MEASURING THE IMMEASURABLE
Why is the sky blue? What are black holes? How did the world begin? Familiar questions to many parents. Curiosity plays a fundamental role in learning. It keeps you wanting to explore the world and constantly ask questions.

Agastya International Foundation works to spark curiosity in school children from economically disadvantaged backgrounds in India through innovative hands-on science education.Using fully kitted mobile-science labs and science centres, it gives children the opportunity to engage with science in a direct, interactive and engaging manner.

Agastya views the school curriculum as too restrictive and sees sparking curiosity as a means to nurture creativity. They see creativity as not only a way for these children to access a better future but also as an enabler to help them find solutions to the real-world problems their communities face.

The uniqueness of Agastya’s interventions lie in its focus on curiosity as opposed to learning outcomes, unlike most education based interventions in the country. This uniqueness posed an interesting challenge to us as evaluators. challenge. When Agastya approached us to assess the impact of their Mobile Lab and Science Centre Initiative, their interest was not to measure changes in knowledge or educational attainment in the children, but to capture the curiosity generated from the project.

Curiosity captures the desire to want to learn more, to keep asking ‘Why?’ and ‘How’, to want to explore the unknown.It is a multi-dimensional concept that can have several manifestations.
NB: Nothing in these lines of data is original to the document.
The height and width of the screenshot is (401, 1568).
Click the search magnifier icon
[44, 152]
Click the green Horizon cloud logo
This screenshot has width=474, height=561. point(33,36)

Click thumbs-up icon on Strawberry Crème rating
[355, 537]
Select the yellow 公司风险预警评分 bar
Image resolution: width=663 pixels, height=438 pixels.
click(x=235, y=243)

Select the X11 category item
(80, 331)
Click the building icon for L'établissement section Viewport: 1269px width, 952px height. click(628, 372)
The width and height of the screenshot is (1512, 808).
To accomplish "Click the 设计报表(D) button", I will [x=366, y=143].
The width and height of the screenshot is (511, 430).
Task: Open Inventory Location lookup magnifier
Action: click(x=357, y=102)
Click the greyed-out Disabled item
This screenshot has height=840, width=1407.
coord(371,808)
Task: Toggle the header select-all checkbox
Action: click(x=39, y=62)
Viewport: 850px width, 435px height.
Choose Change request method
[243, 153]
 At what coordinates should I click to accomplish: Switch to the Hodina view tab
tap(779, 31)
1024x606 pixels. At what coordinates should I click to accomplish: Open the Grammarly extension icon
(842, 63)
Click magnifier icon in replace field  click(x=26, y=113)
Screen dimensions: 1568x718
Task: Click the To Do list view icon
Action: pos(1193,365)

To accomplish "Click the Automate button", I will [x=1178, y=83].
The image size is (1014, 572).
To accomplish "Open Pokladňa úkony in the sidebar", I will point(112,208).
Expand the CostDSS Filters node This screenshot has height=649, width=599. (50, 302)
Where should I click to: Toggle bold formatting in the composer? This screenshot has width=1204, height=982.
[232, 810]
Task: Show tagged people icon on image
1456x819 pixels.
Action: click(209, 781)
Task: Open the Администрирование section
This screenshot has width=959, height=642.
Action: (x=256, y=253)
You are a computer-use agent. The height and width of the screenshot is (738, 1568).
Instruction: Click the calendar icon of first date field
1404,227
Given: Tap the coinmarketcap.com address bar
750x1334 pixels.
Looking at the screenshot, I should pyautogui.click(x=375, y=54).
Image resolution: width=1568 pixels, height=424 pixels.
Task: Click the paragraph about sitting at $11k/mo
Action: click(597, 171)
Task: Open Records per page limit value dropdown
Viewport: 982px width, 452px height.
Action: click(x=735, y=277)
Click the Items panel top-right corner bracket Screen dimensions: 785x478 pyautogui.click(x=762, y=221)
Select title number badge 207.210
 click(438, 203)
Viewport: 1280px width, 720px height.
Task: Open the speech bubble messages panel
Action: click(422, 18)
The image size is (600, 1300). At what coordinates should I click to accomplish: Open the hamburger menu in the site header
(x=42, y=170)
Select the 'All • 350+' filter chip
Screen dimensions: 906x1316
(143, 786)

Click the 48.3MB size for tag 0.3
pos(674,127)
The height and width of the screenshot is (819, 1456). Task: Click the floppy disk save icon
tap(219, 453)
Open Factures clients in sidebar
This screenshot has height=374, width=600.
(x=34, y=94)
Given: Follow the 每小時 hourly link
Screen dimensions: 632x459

We, therefore, employed a mixed methods design, keeping in mind the complexity of the issue being assessed – a change in curiosity levels. A variety of tools — from basic non-participant observations to student interviews — were designed and used, and we were able to demonstrate that Agastya had been successful in engendering a sense of curiosity in the children and encouraging experimentation and exploration.This was particularly true for children for whom such hands-on learning is a new and novel experience. Our findings also provided a more nuanced understanding of curiosity. For instance, simply playing with models is also an indication of curiosity.

As evaluators, we often come across a challenge as this — assessing something fundamental but abstract — and it’s a challenge worth taking. Every time. As social impact catalysts, we welcome the opportunity to be curious, to have originality of thought, and to push the boundaries of what is possible.